Now European Commission officals have admitted five key failings in the EU’s Common Fisheries Policy as they prepared to tear up the idea of a centrally-dictated strategy.
They launched the search for an alternative, saying that much of the responsibility for fishing must be returned to EU member states.
One key failing that has led to the near-extinction of stocks of cod, bluefin tuna and anchovy is the “deep-rooted problem” of fleet overcapacity.
Campaign groups, such as Greenpeace, are arguing for a 40 per cent cut in the EU’s 90,000 vessels.
The Commission said that 88 per cent of EU stocks were overfished, compared with only 25 per cent worldwide.
Ministers from individual EU states were given much of the blame in the Green Paper.

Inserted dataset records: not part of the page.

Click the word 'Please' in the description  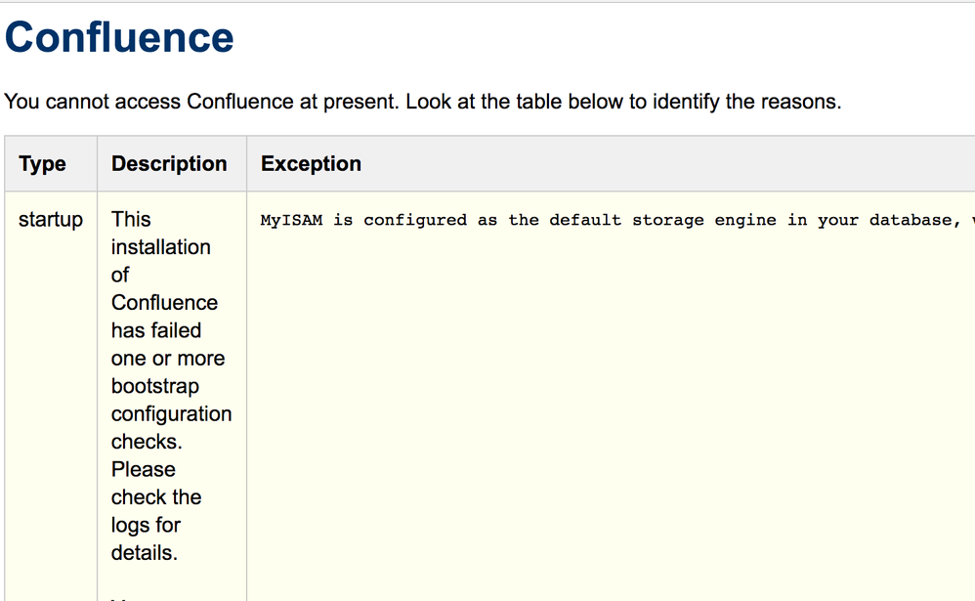pyautogui.click(x=144, y=469)
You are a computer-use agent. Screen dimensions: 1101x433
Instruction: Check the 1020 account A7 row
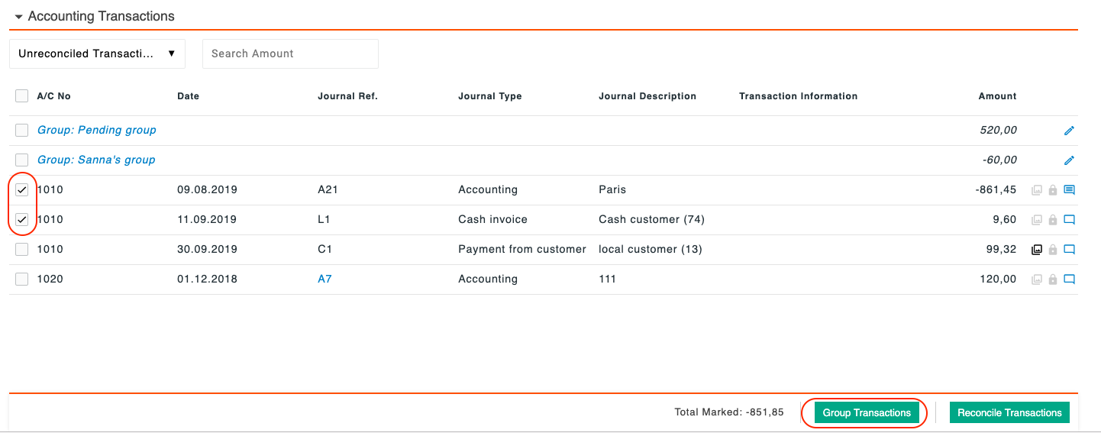(22, 280)
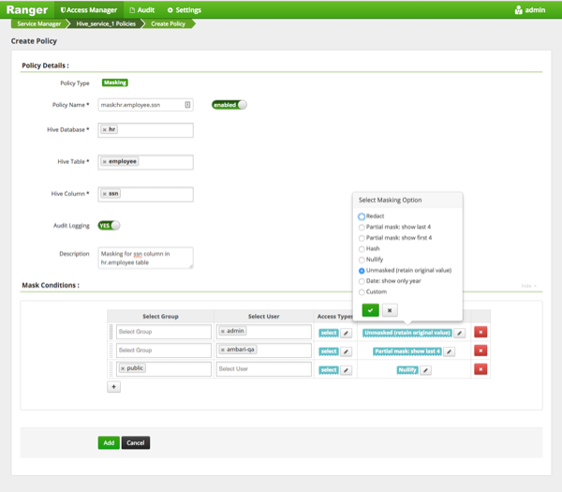Open Select User field in public row

263,369
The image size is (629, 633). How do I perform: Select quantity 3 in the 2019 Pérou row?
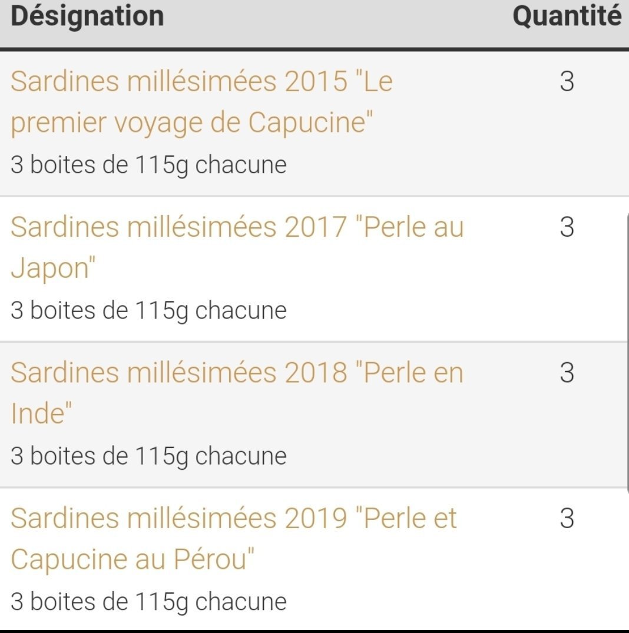click(567, 518)
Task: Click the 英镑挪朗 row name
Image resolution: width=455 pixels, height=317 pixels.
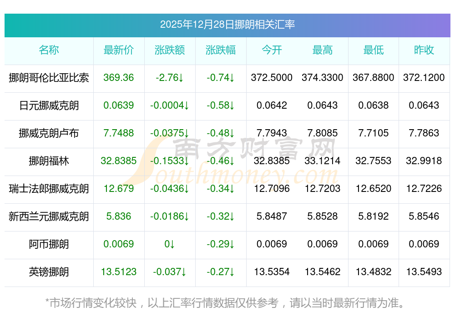Action: [49, 272]
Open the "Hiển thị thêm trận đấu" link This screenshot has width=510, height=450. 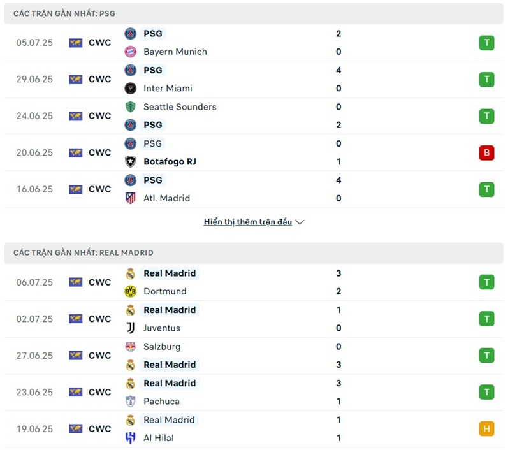248,222
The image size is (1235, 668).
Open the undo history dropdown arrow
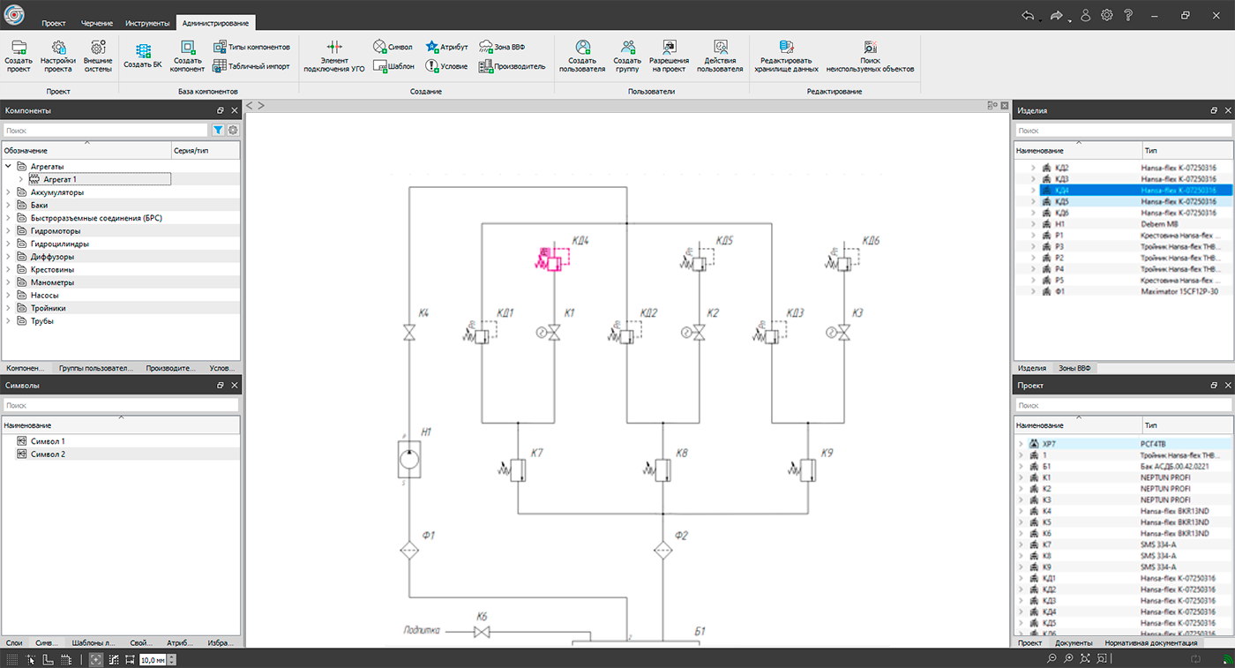click(x=1040, y=19)
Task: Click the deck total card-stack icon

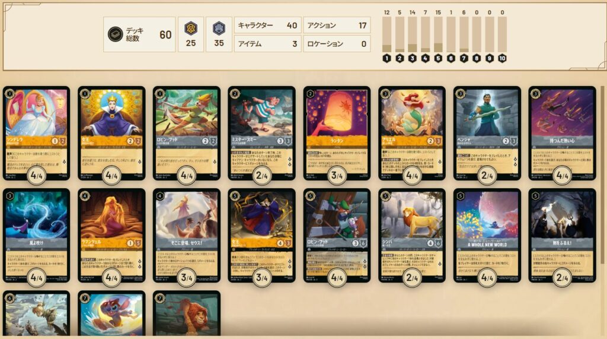Action: [x=115, y=34]
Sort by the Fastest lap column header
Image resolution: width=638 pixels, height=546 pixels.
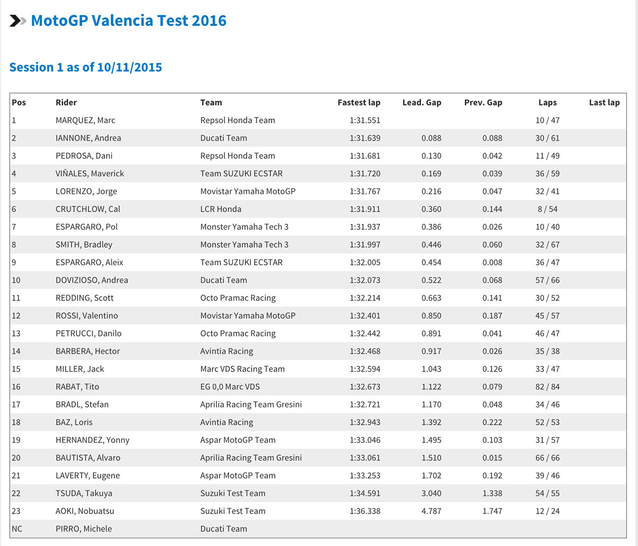click(x=359, y=103)
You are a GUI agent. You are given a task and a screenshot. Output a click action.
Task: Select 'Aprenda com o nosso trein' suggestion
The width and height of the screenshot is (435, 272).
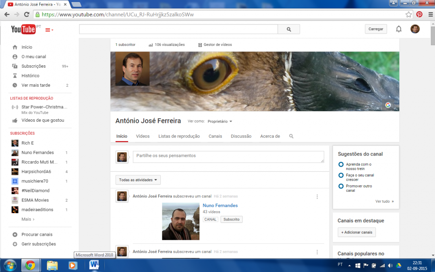point(341,164)
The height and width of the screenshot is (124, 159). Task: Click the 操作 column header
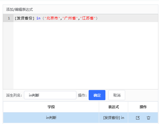[x=143, y=107]
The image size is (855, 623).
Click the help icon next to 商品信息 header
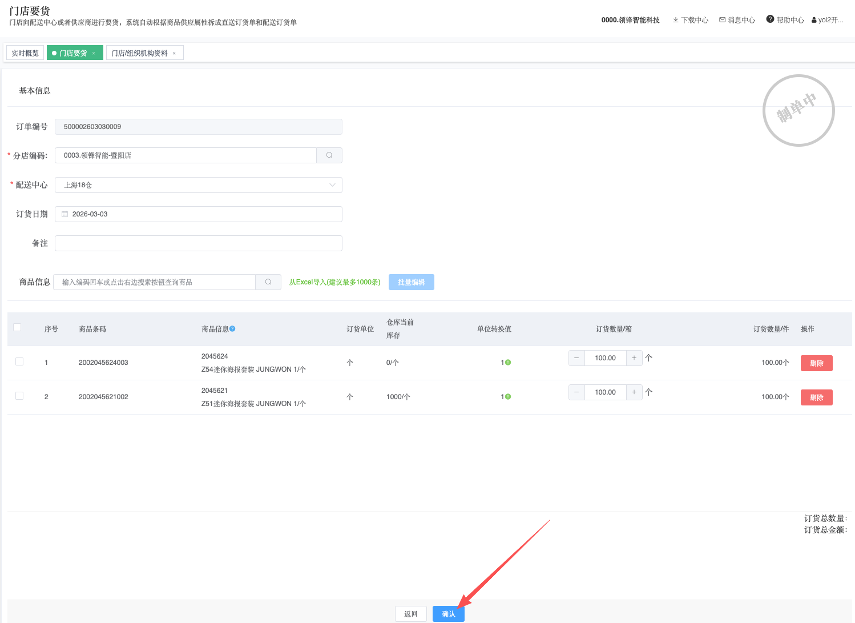point(232,329)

They meet every December to set fish quotas and every year they override expert scientific advice, which, for example, has been calling for cod fishing to be closed in the North Sea to allow it to recover.
Last year 93 per cent of cod was caught before the fish were mature enough to reproduce. But a higher cod quota was set for this year, under pressure from member states.
One of the most senior European Commission fisheries officials added: “The sector is overfishing and, if you like, committing suicide.”
Spain has the biggest fleet in terms of tonnage, but its 11,350 boats are still outmatched by Greece, which has 17,350, and Italy with 13,700.
Aaron McLoughlin, head of the European Marine Programme at WWF, said: “The Commission have produced an admirably honest critique of a dysfunctional fisheries policy.”
He added that the successful fisheries of Alaska, New Zealand and Norway, based on long-term management plans for fish stocks and cuts in fleet capacity, could be copied in Europe.